電装系の作業です
今回はフロントPUとリアPUをシリーズ(直列)接続できるサーキットに組み直しますが、テレキャスターのシリーズ接続には便利なパーツがあり、かつてFNDERカスタムショップのマスタービルダーだったフレッド・スチュアートが開発したといわれる4ポジションセレクターがあります。
私もこれを使ってカスタムしたテレを何本か出品しましたし、テレの見た目も変わらず小改造で手軽にズ太いサンドを得られるので売れてるみたいです。
しかし発想はいいのですが、このパーツはクソです
テレを弄る機会の多い私は以前まとめて10個ほど購入したのですが、出品物に3個目か4個目を組み入れようとした際、出来上がって音を出してみると、予定通りの機能を果たさないんです
どこで配線を間違ったのか、繰り返し確認するのですがどこにもミスはありません
通常の3ポジションセレクターに戻すと問題ないので原因はスイッチしかないとライトとルーペで細部を見ると、2回路のうち表からは見えないシャーシー側の回路で、セレクターのクリックポイントと端子の位置がマッチしておらず、5ウェイのハーフトーンポジションのように2つの端子にまたがって回路がショートしていました
【よく見えるこちら側は問題なし】
【右端の端子まで行き切らず、手前(右から2つ目)の端子ギリギリです】
これが、たまたまこの1個だけの問題であればまだいいのですが、念のためまだ開封していない新品も出して確認してみると、全てが接触はしないまでも、端(コモン端子の反対側)のポジションでは端子の位置が大きくズレており、今にも隣に触れそうな感じです
ショートを避けるためには右から2番目の端子をペンチで左側に無理やり寄せて使う必要があります。
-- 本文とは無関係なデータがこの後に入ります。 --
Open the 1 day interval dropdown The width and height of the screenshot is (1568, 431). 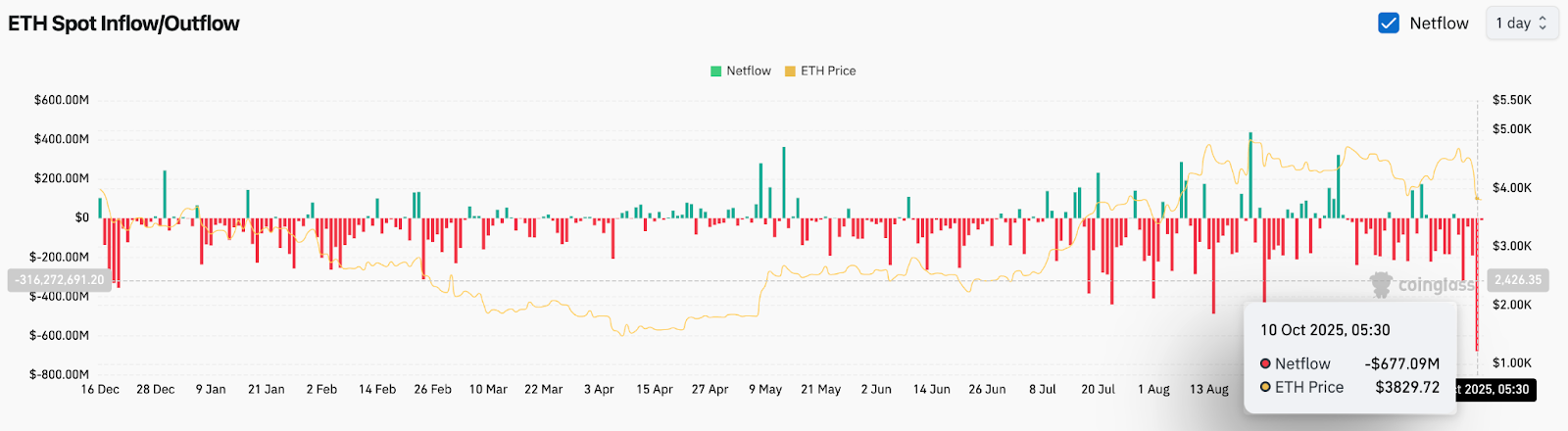point(1521,24)
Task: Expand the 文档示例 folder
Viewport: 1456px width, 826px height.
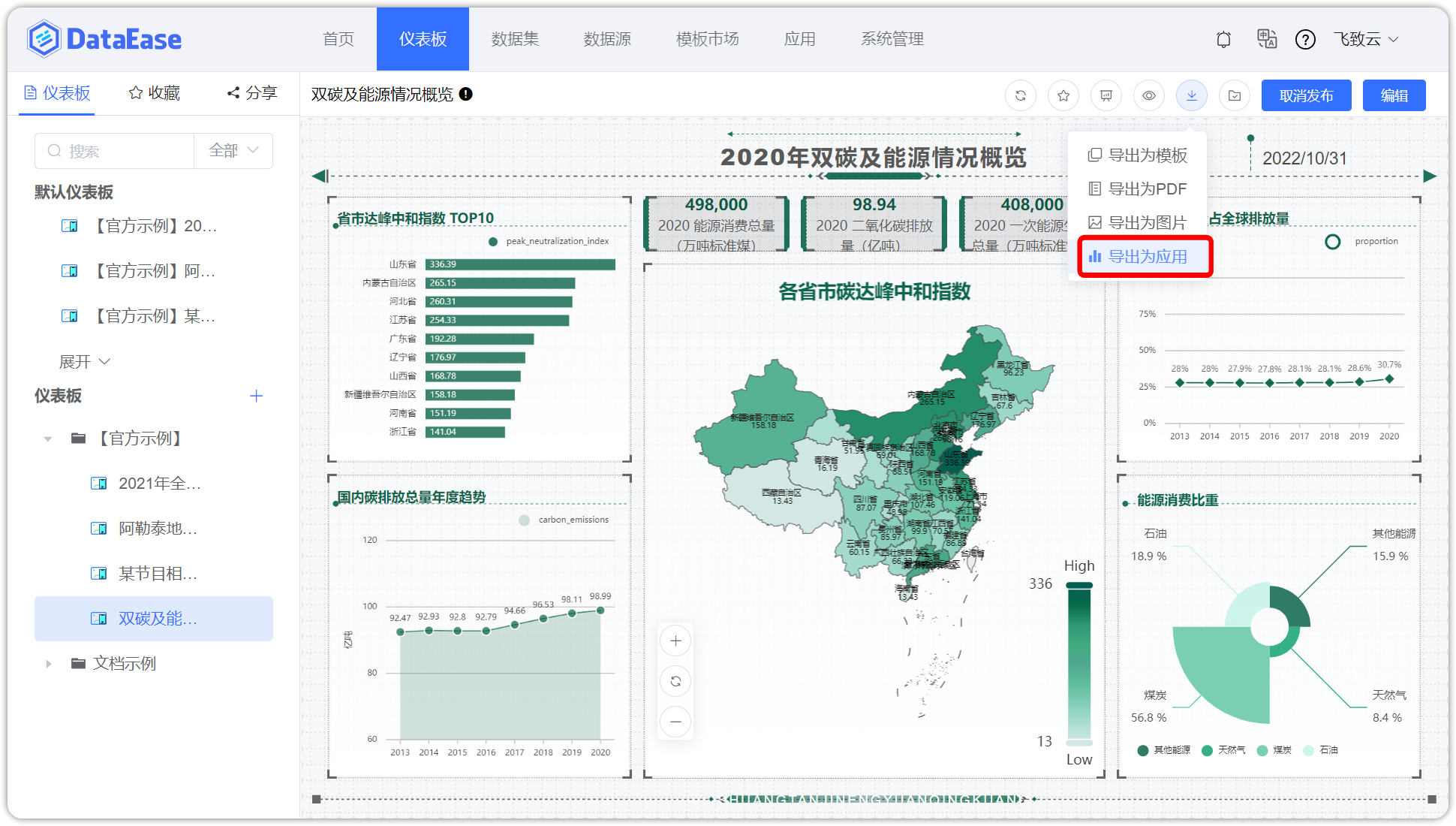Action: click(x=48, y=663)
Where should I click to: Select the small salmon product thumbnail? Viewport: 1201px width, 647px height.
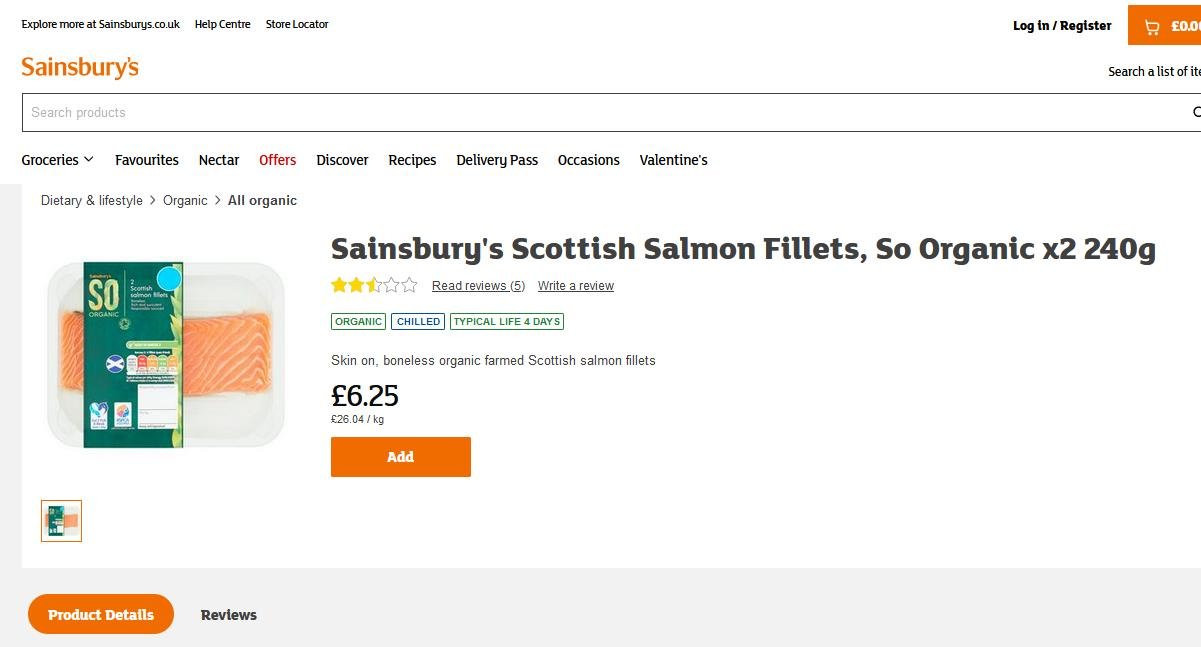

日本のメーカーであれば、こんな状態の製品をそのまま作り続けて大量に海外に出荷することなどないでしょう。クリックポイントと端子の位置が正確にマッチするように製造工程を修正すると思います。早く4ウェイの特許が切れて国産化されることを希望します
愚痴が長くなりましたが、そんなこんなで最近の私は4ウェイは使わず、スイッチPOTを使って「TONEノブのPULLでシリーズ接続」という回路を組み込んでいます。実際、4ウェイはステージで咄嗟にリアからフロントに切り替えたい時、行き過ぎてシリーズになったり、それを怖れて力が入らずミックスポジションになっていたり…実際には一度思い切りシリーズ側に寄せてから1つ戻す、というのが現実になりますその点、TONEノブのPULL回路は、セレクターの位置がどこであろうと1アクションでシリーズ接続にできます。
しかししかし…
ロック畑の人は「TONEほぼ使わない」という人も多いでしょうが、広い世の中には「TONEコントロールを繊細に操りたい」というギタリストもいらっしゃることでしょう。それで今回は、(先日のテレのコイルタップのように)2つのノブの間にミニスイッチを設け、これをONにすることでセレクターをキャンセルし、1発でシリーズ接続という回路にしてみました。スイッチPOTの時とは逆で、PUからの信号を最初に6Pスイッチに入れてから信号を分岐し、セレクターに送っています。順序は逆でも効果は同じです。
自分のギターでもシリーズ接続をやってみたいという人は、以前に記事にしたように下準備を忘れないようにしてください。※ピックアップアース線の独立です。
ストラトにはありませんが、テレのリアPUには底面に真鍮板がついていて、そこからアースを取っているのですが、問題はこれとPUのCOLD線を兼用していることです。これを切り離して金属板のアースは別に作り直してください。
以前紹介したと思うので手直し後の画像だけ載せておきます。
【黒線が新たに設置したアース線】
(フロントPUの場合はこれが金属板の代わりにPUカバーにアースがつながっており、これも独立させます。)
今回搭載するP-90は、テレ用リアと同じように底面に金属板が付いており、同じようにPUのCOLD線がアースを兼用しています。これは初めてなのでコマ送りで紹介します。
P-90を裏返すと白(HOT)と黒(COLD)の2本の単線が出ており、そのすぐ後に白のHOTは青いシールド線となってその裸線は黒のCOLD線と一緒に丸端子にハンダづけされ、ピックアップ裏にネジ止めされています。つまりCOLD(黒)=アース(裸線)にされてしまっています。
ボビンをシャーシーに止めているネジを外して丸端子を開放すると、その様子がよりハッキリします。
ハンダを溶かして丸端子を外し、黒線と裸線も切り離します。
ここで改めて裸線と黒線を結線しアースを別に作ってもいいのですが、今回のサーキットではフロントのHOTとCOLDは穴の小さい6Pスイッチに通すので裸線だと不便です。思い切ってシールド線は切り取り、白と黒の単線をそれぞれ継ぎ足して熱収縮チューブで絶縁しておきます。
そしてトンネルの先で判別するために青でアース線を作り直しておきます。
さあギターに組み込みです
フロントから3本、リアから3本、ブリッジアース1本、ジャックの+-端子2本、合計9本のワイヤーがコントロールキャビティーに出てきました。一見複雑に見えますがその内5本はまとめてアースに落とします。残り4本を間違わないように所定の位置にハンダづけすれば完成です。